Update the records beginning at the line that has "Click the vertical scrollbar thumb" and stopping after the line that has "[x=930, y=479]", replacing "vertical" with "horizontal" and leaving everything else unchanged. Give only those lines, and omit the pictures.

→ SUPPLIED INFORMATION
****************
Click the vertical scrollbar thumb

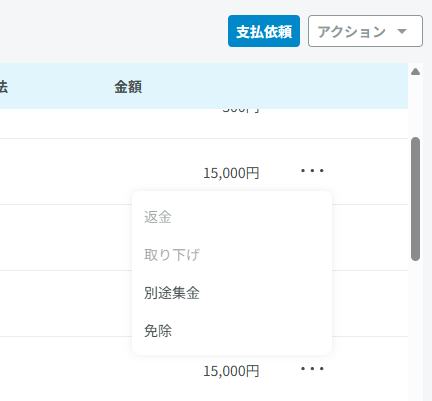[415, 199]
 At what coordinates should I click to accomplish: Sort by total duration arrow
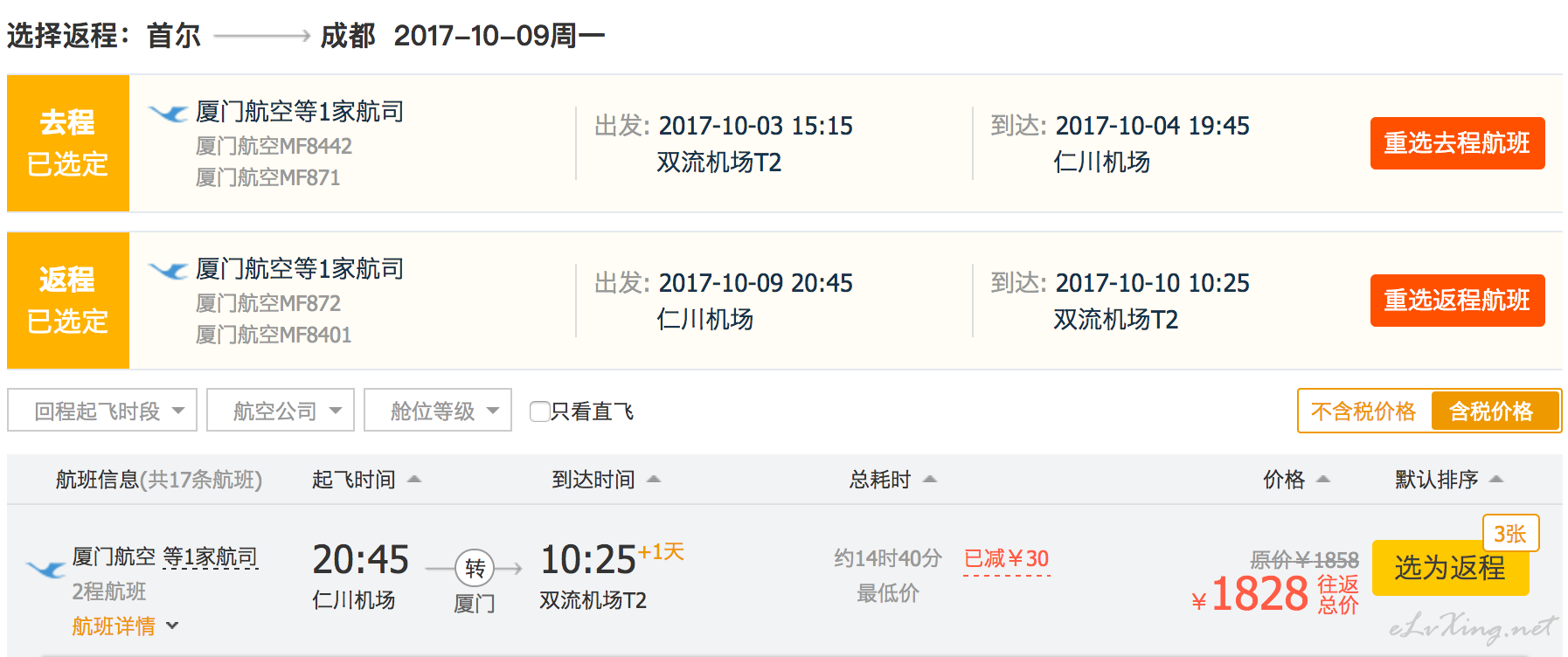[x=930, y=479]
****************
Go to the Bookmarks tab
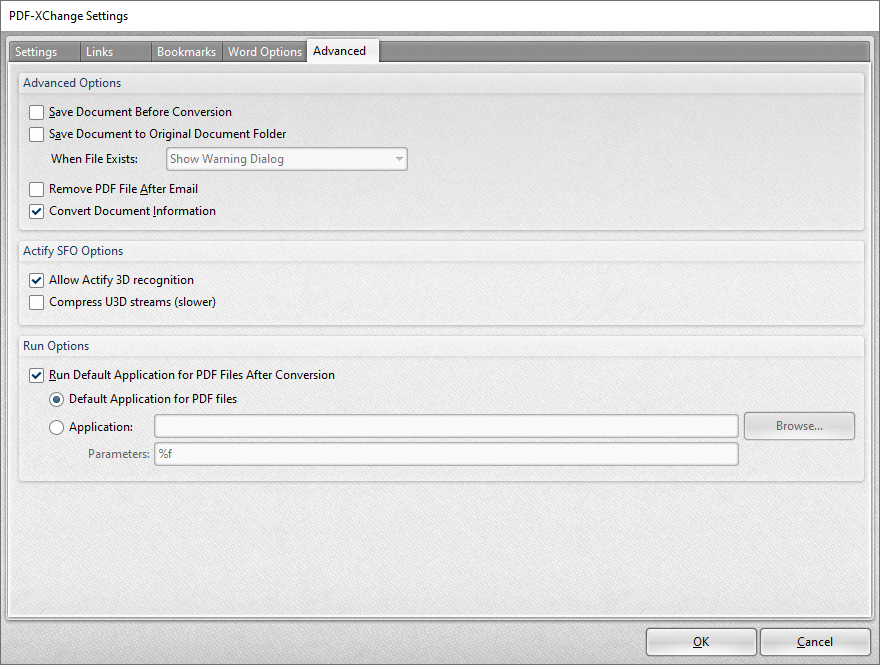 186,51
****************
→ RESULT
Click the horizontal scrollbar thumb

[415, 199]
 At what coordinates should I click to accomplish: Sort by total duration arrow
[x=930, y=479]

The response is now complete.